Renee Conte Kopkowski ’91

Renee Conte Kopkowski ’91 can point to the exact spot where she fell in love with Clemson.

“I remember standing under the bridge by Daniel Hall, where English was at the time, and thinking, ‘I love this place!’” she says.

Kopkowski was the first Tiger in her family, and she fully embraced the campus experience. She was a member of Central Spirit and a founding member and later vice president of her sorority, Gamma Phi Beta, and she spent countless hours tutoring in the Writing Lab.

“The most important thing I learned in college was how to navigate relationships,” she says. “I had a cohort of friends who were my English major buddies, and that really taught me you need people who you can relate to, who are like-minded and who you can bounce things off of.”

After graduating, Kopkowski has led a successful career in communications and public relations, holding various communications leadership roles over 10 years for the likes of Mars, Incorporated, Popeyes Louisiana Kitchen and Georgia Tech. But her path wasn’t always clear.

Starting out, Kopkowski gravitated toward television. She returned home to Florida after graduation and took a position in internal communications with a local hospital system. When her employer learned more about her senior-year internship at WSPA in Spartanburg, South Carolina, her role changed to media relations. Before long, she was co-founding a boutique public relations firm and moving on to corporate roles.

“It’s been a winding road, and I think I’m a perfect example of how you can follow where your passion is, dig in, work hard, and it takes you to the next thing and opens the next door,” she says.

This year, the next door opened. Kopkowski started a new adventure in the Ivy League as vice president for public affairs and communications at Yale University, where she serves as the chief communications officer and guides campuswide internal and external communications strategies.

As she reflects on her career, she measures her success by the people she has brought together and the teams she’s built. However, the life accomplishment of which she is most proud is her family, which also started at Clemson. She met her husband, Christopher Kopkowski ’92, on campus, and they have two daughters, Emma and Samantha.

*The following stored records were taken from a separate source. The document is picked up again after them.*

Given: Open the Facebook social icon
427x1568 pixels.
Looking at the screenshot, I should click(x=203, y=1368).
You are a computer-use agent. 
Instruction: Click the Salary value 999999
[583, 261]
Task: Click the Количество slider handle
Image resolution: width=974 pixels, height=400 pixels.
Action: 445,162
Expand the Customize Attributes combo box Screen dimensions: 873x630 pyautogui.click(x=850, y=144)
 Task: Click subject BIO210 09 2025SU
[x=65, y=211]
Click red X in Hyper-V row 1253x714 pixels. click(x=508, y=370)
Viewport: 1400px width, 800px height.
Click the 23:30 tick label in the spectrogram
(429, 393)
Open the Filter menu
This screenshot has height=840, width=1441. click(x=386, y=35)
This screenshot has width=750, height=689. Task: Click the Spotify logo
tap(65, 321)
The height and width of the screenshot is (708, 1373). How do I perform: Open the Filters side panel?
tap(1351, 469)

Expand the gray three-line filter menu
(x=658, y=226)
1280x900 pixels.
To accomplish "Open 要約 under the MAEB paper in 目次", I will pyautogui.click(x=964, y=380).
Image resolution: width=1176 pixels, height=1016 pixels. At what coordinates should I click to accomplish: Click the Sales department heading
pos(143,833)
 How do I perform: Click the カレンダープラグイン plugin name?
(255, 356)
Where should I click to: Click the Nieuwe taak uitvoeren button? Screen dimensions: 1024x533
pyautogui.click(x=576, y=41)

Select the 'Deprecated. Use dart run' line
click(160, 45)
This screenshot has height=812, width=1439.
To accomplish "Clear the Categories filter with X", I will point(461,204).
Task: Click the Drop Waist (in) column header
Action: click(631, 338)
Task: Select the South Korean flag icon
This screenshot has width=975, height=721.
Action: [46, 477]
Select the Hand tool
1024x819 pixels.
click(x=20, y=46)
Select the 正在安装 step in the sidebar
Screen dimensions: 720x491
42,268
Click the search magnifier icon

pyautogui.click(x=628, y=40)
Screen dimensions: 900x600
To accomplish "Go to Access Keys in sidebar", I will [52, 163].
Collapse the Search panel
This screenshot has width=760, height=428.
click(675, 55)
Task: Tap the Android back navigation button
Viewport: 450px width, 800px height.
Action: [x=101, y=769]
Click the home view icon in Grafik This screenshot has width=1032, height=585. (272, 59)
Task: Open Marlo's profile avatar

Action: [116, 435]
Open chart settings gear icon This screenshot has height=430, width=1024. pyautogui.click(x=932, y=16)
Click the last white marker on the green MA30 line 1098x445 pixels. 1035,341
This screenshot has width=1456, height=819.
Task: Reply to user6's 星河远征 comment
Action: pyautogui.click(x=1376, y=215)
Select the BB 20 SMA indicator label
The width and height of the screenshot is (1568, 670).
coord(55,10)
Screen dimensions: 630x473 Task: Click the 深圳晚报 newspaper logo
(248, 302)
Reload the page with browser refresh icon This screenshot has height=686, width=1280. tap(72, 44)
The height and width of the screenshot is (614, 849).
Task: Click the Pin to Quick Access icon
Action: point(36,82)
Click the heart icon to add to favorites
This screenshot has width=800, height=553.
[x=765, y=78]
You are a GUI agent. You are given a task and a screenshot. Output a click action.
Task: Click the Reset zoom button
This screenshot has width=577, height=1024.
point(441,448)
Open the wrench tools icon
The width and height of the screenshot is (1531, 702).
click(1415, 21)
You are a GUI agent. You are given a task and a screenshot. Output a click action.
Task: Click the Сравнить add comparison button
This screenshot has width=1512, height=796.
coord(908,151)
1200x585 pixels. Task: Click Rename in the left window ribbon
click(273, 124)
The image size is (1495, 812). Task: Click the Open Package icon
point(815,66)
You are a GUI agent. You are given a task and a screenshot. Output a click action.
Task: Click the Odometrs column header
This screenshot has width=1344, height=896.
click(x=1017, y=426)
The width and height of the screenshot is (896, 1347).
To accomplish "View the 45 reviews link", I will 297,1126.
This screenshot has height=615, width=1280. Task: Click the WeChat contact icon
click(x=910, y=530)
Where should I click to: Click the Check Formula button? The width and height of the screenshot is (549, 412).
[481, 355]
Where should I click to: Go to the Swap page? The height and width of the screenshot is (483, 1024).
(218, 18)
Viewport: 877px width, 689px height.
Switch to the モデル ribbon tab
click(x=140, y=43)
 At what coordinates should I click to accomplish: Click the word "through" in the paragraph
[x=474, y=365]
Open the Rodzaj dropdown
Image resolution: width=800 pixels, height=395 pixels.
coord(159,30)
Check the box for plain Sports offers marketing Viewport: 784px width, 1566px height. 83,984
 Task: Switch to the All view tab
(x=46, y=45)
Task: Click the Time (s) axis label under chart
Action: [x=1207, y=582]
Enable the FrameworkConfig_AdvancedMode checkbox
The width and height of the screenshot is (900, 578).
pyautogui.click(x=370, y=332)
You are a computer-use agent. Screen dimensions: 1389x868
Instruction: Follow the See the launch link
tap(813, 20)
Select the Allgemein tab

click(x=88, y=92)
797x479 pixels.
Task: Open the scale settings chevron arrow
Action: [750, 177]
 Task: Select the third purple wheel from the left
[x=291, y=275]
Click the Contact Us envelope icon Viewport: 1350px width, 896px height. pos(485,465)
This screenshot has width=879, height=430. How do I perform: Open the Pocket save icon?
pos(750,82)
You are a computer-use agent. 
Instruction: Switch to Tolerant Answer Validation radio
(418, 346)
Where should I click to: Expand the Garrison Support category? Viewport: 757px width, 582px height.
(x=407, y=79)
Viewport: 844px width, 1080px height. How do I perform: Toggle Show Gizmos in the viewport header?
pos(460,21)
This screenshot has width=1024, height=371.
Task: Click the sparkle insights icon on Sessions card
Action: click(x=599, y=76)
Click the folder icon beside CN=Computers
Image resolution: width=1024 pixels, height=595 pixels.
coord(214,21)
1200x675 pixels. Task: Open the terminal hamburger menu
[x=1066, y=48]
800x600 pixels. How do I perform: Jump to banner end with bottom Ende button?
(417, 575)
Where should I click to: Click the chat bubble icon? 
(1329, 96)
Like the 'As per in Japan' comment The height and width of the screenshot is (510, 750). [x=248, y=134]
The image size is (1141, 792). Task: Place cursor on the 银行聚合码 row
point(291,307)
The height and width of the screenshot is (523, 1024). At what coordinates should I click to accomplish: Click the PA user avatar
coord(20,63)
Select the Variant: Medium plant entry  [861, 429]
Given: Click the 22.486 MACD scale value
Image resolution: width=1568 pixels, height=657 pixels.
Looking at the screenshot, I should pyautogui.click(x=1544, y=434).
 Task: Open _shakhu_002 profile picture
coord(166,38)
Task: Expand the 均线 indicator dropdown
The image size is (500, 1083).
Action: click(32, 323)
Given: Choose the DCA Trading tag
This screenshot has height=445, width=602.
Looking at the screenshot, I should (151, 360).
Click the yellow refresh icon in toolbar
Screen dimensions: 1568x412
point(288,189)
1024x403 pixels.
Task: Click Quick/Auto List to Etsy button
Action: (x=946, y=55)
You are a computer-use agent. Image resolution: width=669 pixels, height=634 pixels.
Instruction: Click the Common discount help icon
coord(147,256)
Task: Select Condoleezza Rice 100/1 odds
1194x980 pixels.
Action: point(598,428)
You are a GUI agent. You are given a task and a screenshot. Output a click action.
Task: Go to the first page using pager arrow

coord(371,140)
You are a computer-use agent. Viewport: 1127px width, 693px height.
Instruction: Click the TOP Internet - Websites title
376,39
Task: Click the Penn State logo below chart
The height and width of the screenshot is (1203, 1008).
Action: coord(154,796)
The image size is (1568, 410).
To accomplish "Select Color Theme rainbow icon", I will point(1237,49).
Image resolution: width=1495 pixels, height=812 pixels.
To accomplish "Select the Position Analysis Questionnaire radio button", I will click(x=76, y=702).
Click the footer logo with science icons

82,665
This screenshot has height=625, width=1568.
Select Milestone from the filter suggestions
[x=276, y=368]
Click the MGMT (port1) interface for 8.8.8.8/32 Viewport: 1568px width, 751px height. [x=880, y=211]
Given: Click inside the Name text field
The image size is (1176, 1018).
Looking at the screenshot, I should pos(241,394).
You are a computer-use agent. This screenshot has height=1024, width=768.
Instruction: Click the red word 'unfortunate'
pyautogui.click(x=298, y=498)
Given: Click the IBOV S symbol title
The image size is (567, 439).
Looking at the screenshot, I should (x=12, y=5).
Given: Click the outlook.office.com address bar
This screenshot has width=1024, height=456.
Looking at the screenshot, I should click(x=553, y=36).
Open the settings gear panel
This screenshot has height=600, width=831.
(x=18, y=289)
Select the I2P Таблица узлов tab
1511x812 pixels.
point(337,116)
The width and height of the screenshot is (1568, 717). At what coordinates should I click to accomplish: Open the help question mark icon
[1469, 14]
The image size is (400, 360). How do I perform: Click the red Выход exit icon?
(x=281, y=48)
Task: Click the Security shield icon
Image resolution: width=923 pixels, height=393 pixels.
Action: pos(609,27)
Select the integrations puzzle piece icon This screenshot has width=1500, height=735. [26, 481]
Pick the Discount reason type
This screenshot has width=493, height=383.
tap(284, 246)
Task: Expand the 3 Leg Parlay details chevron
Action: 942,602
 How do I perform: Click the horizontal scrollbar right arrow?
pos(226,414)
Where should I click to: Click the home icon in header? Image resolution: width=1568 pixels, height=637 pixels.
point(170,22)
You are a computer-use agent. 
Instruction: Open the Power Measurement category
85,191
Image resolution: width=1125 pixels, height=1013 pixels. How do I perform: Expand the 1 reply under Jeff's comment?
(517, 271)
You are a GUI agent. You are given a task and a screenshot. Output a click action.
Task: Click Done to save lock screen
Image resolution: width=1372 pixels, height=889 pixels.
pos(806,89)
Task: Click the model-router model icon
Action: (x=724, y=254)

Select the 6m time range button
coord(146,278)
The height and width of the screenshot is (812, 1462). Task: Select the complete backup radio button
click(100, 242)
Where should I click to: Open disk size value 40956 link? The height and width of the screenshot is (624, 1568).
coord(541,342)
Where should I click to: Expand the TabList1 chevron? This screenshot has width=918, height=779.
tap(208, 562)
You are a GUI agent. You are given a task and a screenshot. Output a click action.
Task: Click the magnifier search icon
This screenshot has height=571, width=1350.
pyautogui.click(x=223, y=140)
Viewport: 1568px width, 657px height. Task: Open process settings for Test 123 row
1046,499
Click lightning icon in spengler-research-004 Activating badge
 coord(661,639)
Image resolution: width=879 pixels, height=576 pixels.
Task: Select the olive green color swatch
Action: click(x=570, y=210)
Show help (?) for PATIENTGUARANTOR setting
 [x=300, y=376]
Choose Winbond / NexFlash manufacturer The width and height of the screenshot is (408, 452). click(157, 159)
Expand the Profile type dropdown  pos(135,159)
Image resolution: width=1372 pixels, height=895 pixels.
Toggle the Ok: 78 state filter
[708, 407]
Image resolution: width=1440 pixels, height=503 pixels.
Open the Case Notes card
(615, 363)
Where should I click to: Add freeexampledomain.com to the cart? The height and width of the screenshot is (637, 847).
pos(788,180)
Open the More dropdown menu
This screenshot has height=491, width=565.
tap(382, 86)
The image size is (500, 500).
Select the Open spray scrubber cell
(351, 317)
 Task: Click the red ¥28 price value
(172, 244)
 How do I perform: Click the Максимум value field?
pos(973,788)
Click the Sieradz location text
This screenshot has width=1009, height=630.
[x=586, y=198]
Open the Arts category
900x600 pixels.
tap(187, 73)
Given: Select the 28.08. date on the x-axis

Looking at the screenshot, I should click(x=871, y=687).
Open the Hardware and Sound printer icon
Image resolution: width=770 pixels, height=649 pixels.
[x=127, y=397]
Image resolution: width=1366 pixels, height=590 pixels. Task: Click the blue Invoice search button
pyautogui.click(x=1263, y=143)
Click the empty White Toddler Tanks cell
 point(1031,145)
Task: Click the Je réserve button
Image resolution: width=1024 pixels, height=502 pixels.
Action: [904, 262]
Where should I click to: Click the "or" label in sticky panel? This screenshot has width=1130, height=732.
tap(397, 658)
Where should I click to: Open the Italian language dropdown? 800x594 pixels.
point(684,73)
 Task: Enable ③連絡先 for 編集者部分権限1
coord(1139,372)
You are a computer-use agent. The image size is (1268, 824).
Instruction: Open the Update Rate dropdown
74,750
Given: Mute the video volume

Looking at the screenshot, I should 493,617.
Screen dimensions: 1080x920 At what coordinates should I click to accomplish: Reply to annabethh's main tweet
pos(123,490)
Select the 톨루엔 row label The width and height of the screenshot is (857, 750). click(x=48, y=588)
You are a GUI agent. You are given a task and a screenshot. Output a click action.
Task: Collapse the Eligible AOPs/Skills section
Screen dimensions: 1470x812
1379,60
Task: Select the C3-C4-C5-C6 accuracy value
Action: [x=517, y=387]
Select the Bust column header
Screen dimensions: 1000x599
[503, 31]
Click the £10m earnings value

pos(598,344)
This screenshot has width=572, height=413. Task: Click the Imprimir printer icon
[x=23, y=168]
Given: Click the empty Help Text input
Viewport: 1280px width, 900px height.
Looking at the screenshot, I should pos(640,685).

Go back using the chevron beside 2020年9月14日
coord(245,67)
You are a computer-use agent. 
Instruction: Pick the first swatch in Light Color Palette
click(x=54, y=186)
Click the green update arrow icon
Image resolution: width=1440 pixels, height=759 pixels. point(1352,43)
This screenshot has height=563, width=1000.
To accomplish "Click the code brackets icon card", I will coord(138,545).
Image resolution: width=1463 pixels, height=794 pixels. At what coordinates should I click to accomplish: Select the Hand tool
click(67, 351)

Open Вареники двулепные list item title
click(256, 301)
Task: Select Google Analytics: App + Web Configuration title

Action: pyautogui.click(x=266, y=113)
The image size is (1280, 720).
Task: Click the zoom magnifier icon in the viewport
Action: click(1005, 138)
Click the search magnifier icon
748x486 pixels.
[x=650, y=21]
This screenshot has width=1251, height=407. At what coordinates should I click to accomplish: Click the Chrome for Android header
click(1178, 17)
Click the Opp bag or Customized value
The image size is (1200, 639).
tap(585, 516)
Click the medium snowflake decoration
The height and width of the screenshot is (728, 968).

While serving on an advisory board for Elon University, where her oldest daughter attended college, she began to consider a career transition to higher education. Her years in university administration and the experience of parenting two college students have given her plenty of wisdom to share with students beginning their own college careers. She attributes some of the best advice she’s heard recently to a convocation speech by former Elon University president Leo Lambert.

“He said something like, ‘You have an entire buffet in front of you; you are very privileged to be where you are, and you have all of these opportunities. Do not make a bologna sandwich!’” she recalls. “It resonated because it is about the full experience.

“The degree is important, but the education is more important.”